TASK REQUIREMENTS: Copy, without a single change, each line from the one that holds "The image size" to the bottom of the entries below, and drop any pictures.

INPUT DATA:
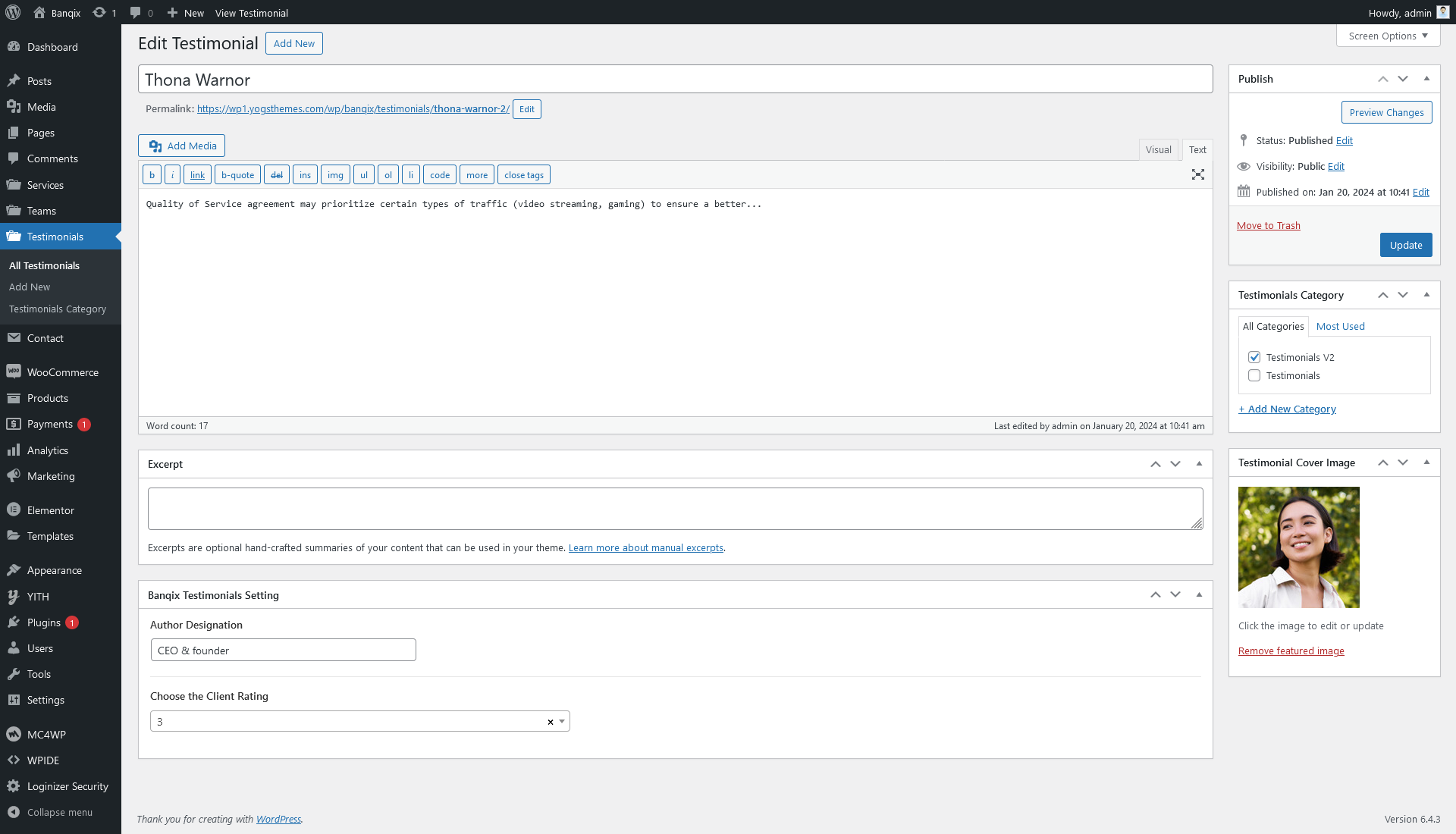Open the Client Rating dropdown
Screen dimensions: 1456x834
point(562,721)
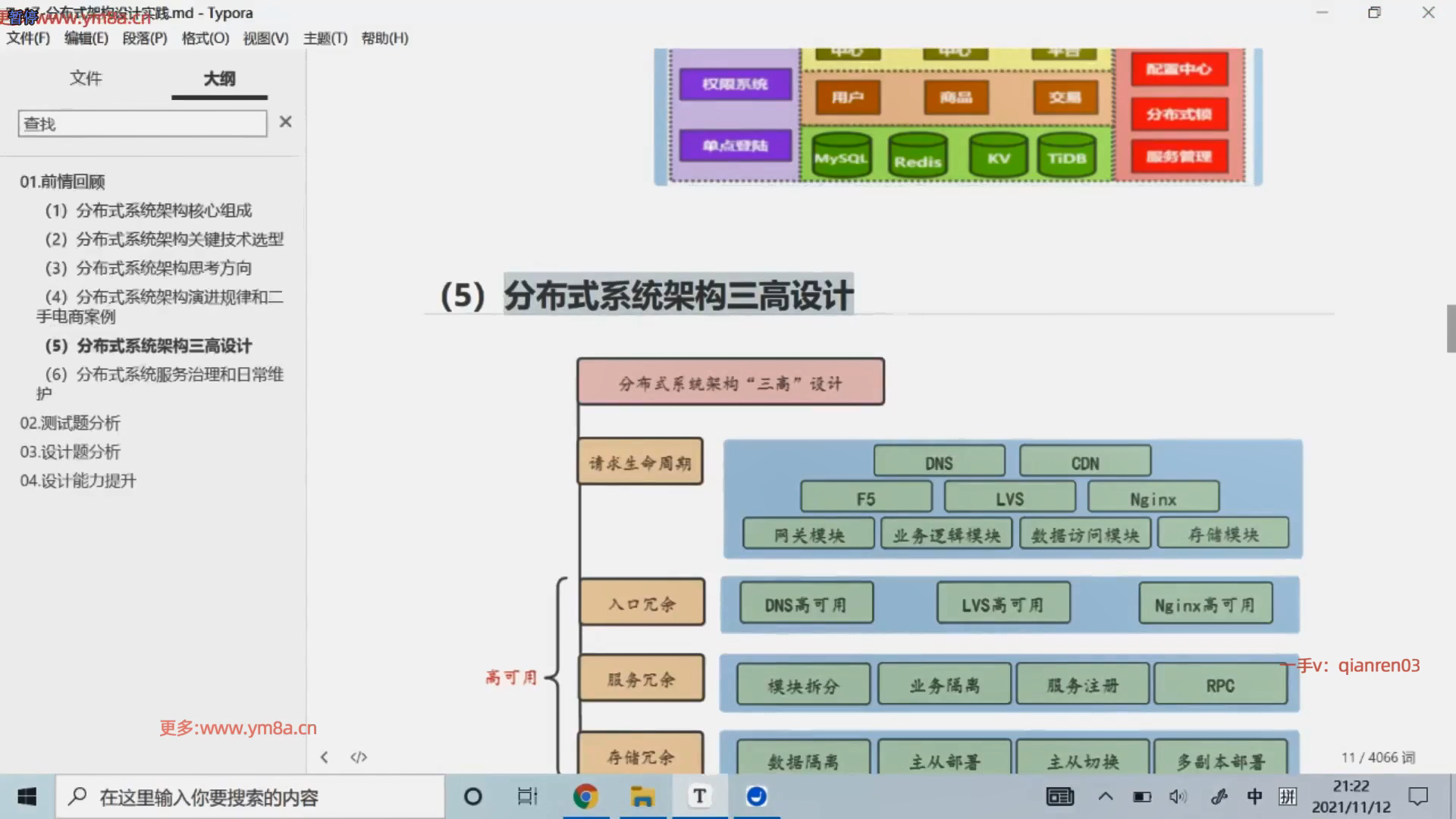Jump to 02.测试题分析 in outline
Image resolution: width=1456 pixels, height=819 pixels.
click(x=70, y=423)
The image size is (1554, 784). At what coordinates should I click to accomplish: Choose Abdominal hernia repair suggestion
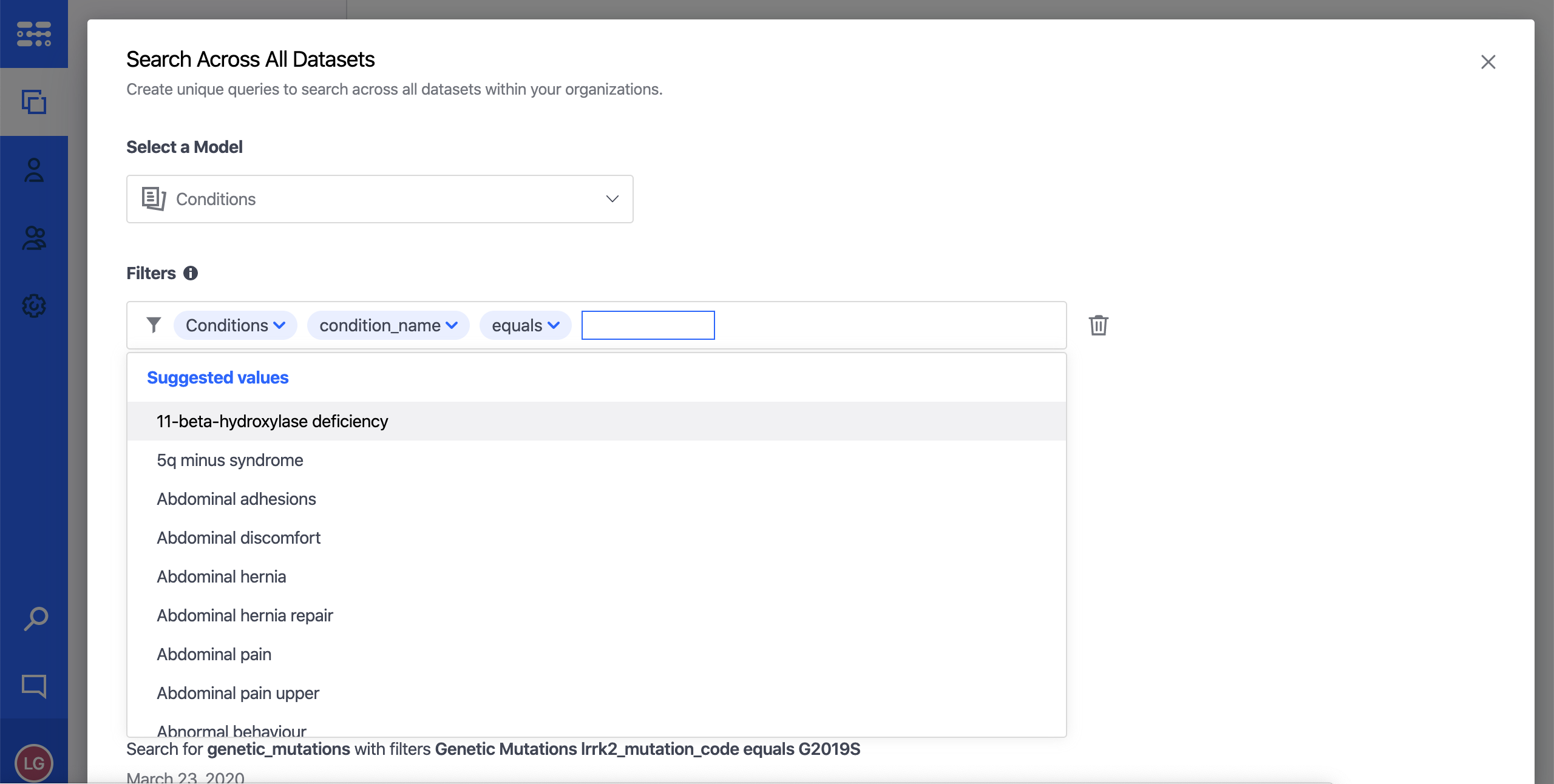245,615

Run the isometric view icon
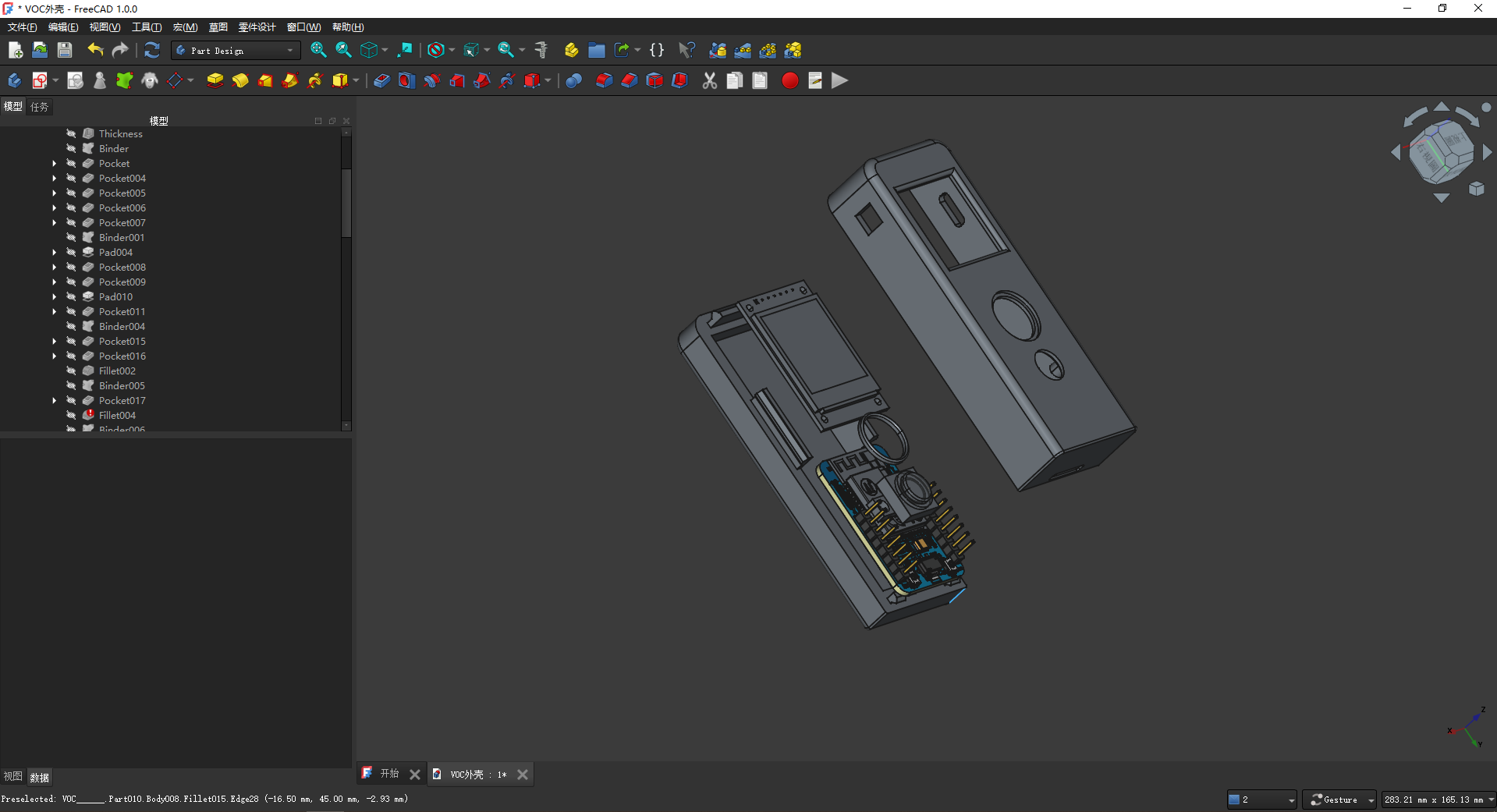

SOLUTION FOR THIS TASK:
The image size is (1554, 784). At what coordinates should I click to accomplish: Choose Abdominal hernia repair suggestion
245,615

Run the isometric view icon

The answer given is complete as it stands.